To determine the pattern of development of hyperglycemia, we followed a cohort of NOD/ShiLtJ mice throughout the prediabetic period. These mice developed diabetes between 11 and 16 weeks of age. When the results are synchronized for diabetes onset, blood glucose levels progressively increased over the 3 weeks preceding the onset of diabetes in these 68 NOD/ShiLtJ mice. This trend was followed by an acute onset of hyperglycemia (Fig. 1).
NOD mice show evidence of progressive decline of first-phase insulin release before onset of diabetes.
In our animals, the diabetes incidence in NOD/ShiLtJ female mice has consistently been 90% by 30 weeks of age, with an incidence of 60% by 16 weeks of age.

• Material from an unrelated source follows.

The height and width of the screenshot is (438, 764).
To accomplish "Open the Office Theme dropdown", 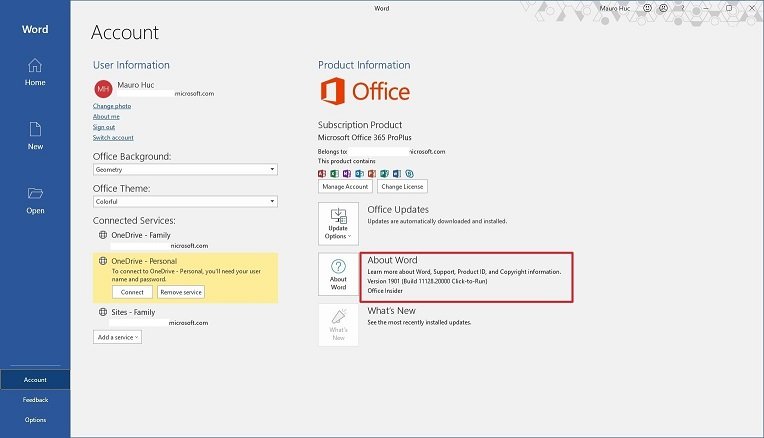I will point(185,201).
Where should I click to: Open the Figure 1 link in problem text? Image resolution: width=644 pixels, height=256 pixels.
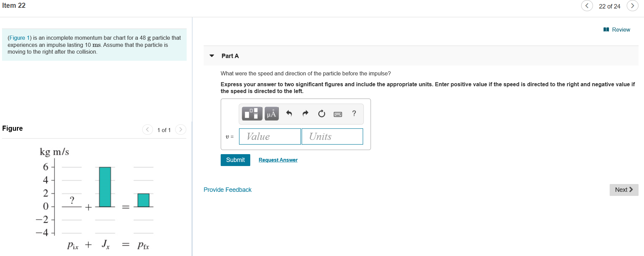click(x=19, y=38)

A progressive lymphocytic infiltration is evidenced by increasing insulitis scores from 6 to 14 weeks of age (Fig. 2).
To establish a practical measure for the decline in β-cell function in prediabetic NOD/ShiLtJ mice, we longitudinally measured insulin secretion during IPGTTs as well as intraperitoneal arginine tolerance tests in two groups of NOD/ShiLtJ females (n = 5 for each). During serial IPGTT, NOD/ShiLtJ females maintained similar fasting glucose, glycemic responses, and glucose at 120 min from 6 to 14 weeks of age, with deterioration in glucose area under the curve (AUC) observed by 14 weeks of age. By comparison, BALB/cJ mice maintained stable glucose tolerance throughout the study period (Fig. 3). There was a trend toward lower insulin AUC in NOD/ShiLtJ and increasing insulin AUC in BALB/cJ over time (Fig. 4). It is noteworthy that a loss of first-phase insulin release was evident after 8 weeks of age in all NOD mice tested. In contrast, BALB/cJ mice showed no significant change in first-phase insulin secretion over the same time period (Fig. 3). The decrease in FPIR from 8 to 10 weeks of age was best detected as a reduction of the peak insulin secretion (difference in insulin level from baseline to 2 min) after glucose administration (Fig. 5A). The AUC for insulin from 0 to 5 or 0 to 10 min was less sensitive to the observed change in FPIR (Fig. 5B and C).
The decrease in FPIR is not explained by changes in insulin resistance.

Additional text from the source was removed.